◆ **Problem details**:
Your output must consist solely of the lines from the one containing "Click the trash can icon in top toolbar" through the end of the records, reproduced exactly.

◆ **Given data**:
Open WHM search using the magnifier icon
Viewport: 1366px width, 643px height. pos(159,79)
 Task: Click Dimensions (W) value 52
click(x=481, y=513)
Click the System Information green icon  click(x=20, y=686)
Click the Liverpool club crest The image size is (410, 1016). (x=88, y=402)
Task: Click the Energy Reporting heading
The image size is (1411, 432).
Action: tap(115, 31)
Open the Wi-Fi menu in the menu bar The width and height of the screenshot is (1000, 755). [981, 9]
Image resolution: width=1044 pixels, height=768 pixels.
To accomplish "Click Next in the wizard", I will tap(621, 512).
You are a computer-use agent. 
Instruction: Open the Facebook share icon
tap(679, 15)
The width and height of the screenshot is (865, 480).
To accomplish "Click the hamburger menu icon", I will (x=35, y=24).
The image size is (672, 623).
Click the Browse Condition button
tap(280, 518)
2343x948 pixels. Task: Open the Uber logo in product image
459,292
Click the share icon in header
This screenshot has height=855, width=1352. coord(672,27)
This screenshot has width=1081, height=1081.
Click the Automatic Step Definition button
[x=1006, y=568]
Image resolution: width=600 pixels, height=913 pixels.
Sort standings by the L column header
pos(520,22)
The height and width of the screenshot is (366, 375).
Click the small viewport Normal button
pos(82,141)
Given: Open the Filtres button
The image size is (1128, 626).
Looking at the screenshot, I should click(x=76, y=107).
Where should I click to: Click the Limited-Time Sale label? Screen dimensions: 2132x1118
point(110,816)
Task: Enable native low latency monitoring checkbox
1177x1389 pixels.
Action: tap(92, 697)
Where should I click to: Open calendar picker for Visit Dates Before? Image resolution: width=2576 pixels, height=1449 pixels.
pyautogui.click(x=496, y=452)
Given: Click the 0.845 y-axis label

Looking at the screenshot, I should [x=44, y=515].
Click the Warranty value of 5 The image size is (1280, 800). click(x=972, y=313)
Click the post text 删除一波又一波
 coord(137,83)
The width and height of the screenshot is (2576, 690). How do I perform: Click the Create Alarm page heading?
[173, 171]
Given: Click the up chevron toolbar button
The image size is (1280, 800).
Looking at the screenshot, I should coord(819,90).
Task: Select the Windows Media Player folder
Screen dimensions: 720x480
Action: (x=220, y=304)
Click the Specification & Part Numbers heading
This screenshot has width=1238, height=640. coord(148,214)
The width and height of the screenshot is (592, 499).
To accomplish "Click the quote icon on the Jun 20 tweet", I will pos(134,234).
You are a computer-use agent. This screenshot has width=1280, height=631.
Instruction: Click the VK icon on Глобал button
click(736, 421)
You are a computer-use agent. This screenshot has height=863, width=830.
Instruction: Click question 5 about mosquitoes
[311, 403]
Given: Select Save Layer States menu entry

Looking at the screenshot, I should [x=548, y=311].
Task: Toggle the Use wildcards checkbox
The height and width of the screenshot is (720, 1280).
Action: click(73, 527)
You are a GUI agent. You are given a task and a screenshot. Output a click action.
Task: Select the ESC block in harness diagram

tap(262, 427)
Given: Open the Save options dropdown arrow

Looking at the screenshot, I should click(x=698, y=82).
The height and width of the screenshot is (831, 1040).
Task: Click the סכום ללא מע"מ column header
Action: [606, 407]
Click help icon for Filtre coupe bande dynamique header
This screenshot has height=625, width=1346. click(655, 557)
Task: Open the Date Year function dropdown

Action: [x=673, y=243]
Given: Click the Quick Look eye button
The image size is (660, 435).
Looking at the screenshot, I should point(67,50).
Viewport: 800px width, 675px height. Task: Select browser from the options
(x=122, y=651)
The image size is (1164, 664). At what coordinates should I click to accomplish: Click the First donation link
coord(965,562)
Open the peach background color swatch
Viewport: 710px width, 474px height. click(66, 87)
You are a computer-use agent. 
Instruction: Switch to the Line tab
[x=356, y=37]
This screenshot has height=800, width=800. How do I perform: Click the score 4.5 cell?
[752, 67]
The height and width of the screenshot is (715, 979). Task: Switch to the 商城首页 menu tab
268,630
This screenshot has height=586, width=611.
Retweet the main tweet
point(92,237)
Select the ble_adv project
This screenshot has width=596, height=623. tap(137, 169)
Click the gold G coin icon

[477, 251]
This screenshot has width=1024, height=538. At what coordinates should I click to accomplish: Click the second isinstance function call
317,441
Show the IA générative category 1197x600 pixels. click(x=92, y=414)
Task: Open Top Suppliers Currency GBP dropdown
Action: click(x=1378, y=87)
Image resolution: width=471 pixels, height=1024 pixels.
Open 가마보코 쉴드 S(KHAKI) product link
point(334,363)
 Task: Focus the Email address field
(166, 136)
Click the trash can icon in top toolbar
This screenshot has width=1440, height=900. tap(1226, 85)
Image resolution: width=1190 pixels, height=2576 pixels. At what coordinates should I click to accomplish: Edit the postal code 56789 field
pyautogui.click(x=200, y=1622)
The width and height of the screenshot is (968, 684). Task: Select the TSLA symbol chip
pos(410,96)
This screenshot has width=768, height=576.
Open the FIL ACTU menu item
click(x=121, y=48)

◆ **Result of this exercise**:
Click the trash can icon in top toolbar
This screenshot has width=1440, height=900. tap(1226, 85)
Image resolution: width=1190 pixels, height=2576 pixels. At what coordinates should I click to accomplish: Edit the postal code 56789 field
pyautogui.click(x=200, y=1622)
The width and height of the screenshot is (968, 684). Task: Select the TSLA symbol chip
pos(410,96)
This screenshot has width=768, height=576.
Open the FIL ACTU menu item
click(x=121, y=48)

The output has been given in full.